Red Key Security, which is recruiting New Zealanders for protection work in Iraq, said escalating violence had not deterred applicants.

Managing director Terry Phelan told The Press yesterday about 50 people had applied the day news of the beheading was made public.

"It hasn't stopped anybody at all," Phelan said. "Of those (who applied that day), about 12 are serving police officers."

To date about 1500 people– 260 from Christchurch – had contacted the company about work in Iraq.

Meanwhile, a Christchurch woman working in Iraq is trying to "stay positive", with no immediate plans to flee the troubled nation.

Security around 25-year-old Rochelle Knight, who works for American firm KBR supplying and feeding the military, is "stepping up every day".

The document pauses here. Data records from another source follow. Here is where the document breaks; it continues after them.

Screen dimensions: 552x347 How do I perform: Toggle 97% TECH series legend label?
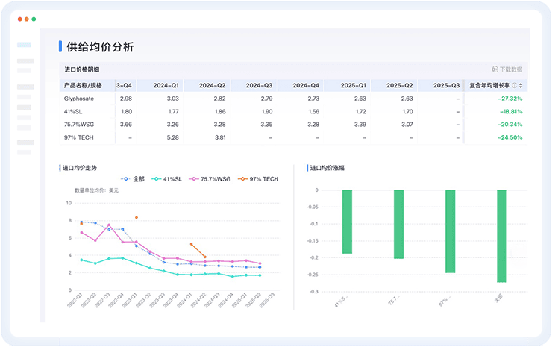pyautogui.click(x=264, y=179)
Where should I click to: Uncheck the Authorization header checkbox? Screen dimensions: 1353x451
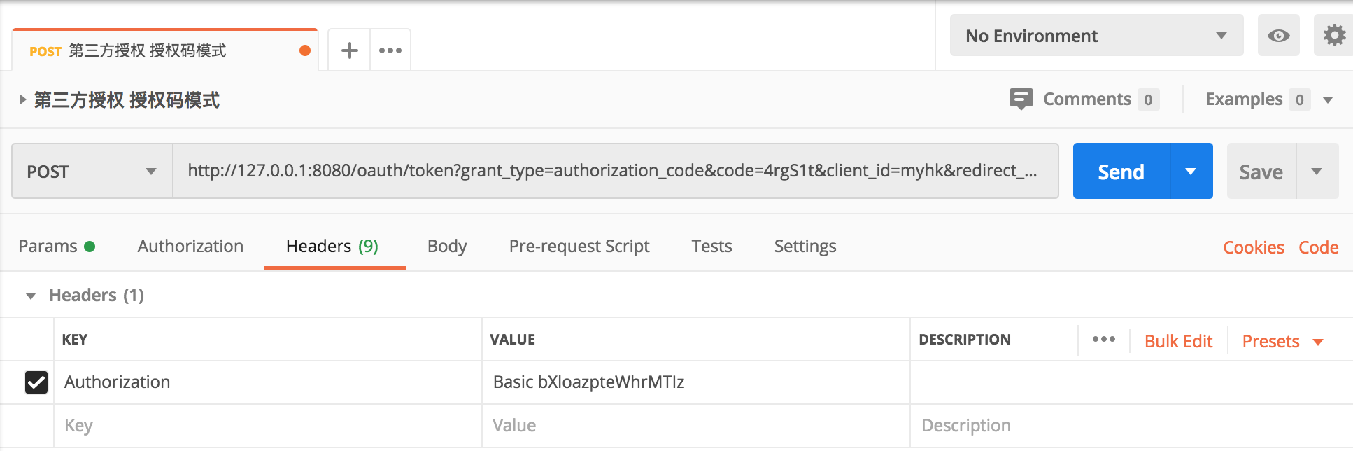pyautogui.click(x=36, y=382)
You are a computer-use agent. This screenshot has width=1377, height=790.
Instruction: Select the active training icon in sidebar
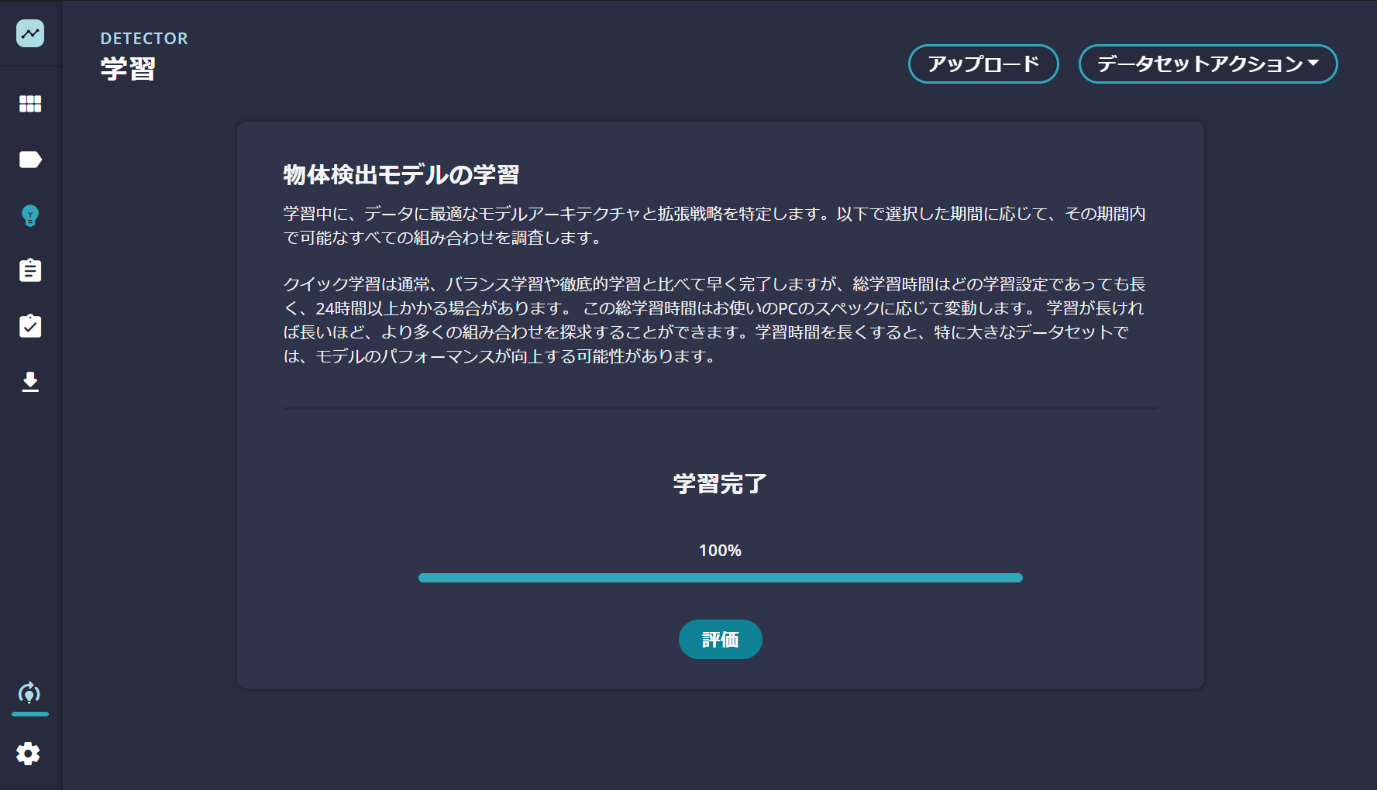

Knight is based in a tent camp about 68km north of Baghdad, and has security to protect her and her colleagues.

After recent events, she now wears protective armour at all times, and does not leave the camp without good reason. When she does leave the camp, she travels with an armed escort.

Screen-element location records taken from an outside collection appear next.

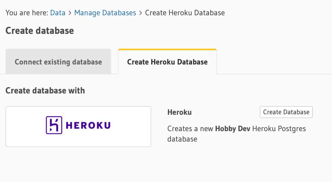Click the purple Heroku emblem icon
Screen dimensions: 332x182
[54, 125]
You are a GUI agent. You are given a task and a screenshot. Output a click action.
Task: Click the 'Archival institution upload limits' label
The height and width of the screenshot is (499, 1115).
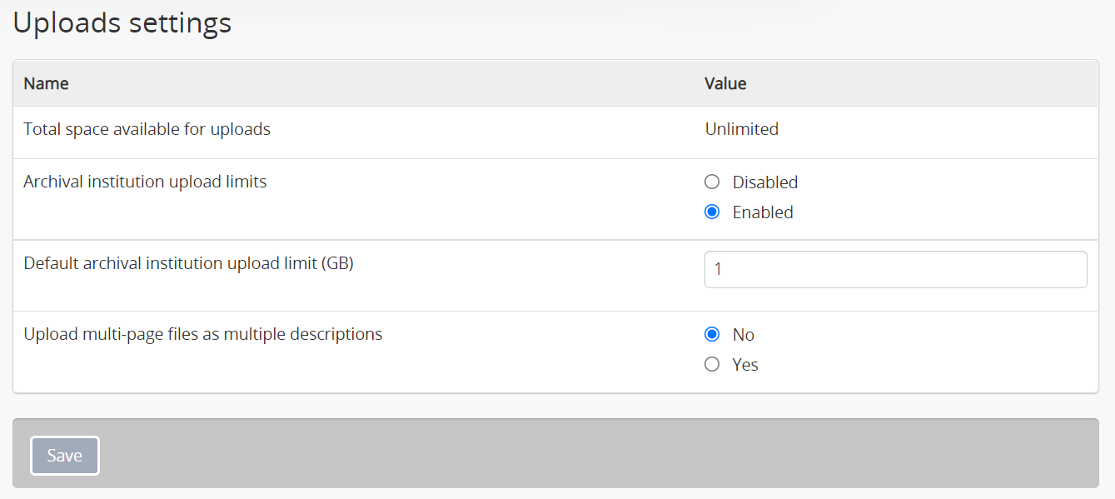145,182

Speaking to The Press after former New Plymouth engineer John Robert Tyrrell, 53, was shot dead and American Nick Berg was publicly executed, Knight admitted she had considered leaving Iraq. She had quickly shrugged off such thoughts.

"I have a lot of friends over here and we help each other out," she said. "Those (killings) are really, really sad ... but it is part of what life is over here. We all try to stay positive, but this sort of thing does make you step back and say `is this the place I'm living in?' I don't know if I would be here if the security team weren't here."

Knight did her best to ease the fears of her parents, Dennis and Lynda, back in Christchurch after reports of the violence.

"Mum and Dad get quite panicky," she said.

"But I talk to my sister as well, and she reassures them that I am all right."


"Iraq is not going to go away. It's going to be there for at least 10 years." Terry Phelan

Next month, she will get a break from Iraq and return home to see her family in Christchurch.

"The countdown is so on," she said. "I can't wait. It is going to be hard to come back (to Iraq). Not just being in Iraq, but being away from home again."

Phelan said Red Key was closer to securing a contract with a firm in Iraq, which he declined to name.

He said many applicants were former police or military personnel.

Others had experience in security work and had trained as bodyguards in New Zealand and overseas.

"I would like to have people there now because of the pressure I'm getting from people that have applied," Phelan said.

"But at the moment it could be three to six months away."

While there was no doubt money had a big part to play in attracting applicants most rated the challenge as more important, Phelan said.

"Iraq is not going to go away. It's going to be there for at least 10 years."

It was unbelievable that only one New Zealander had died to date, he said, predicting that more than 1000 Kiwis were already in Iraq.

Last month police Commis-sioner Rob Robinson warned police officers against moonlighting in Iraq.

Officers were told that if they wanted to work in Iraq they would have to resign their positions in the force.

The Ministry of Foreign Affairs and Trade has repeatedly warned against travel to Iraq and in its latest advisory urges any New Zealanders in Iraq to leave because of "the deteriorating security situation and hostage taking".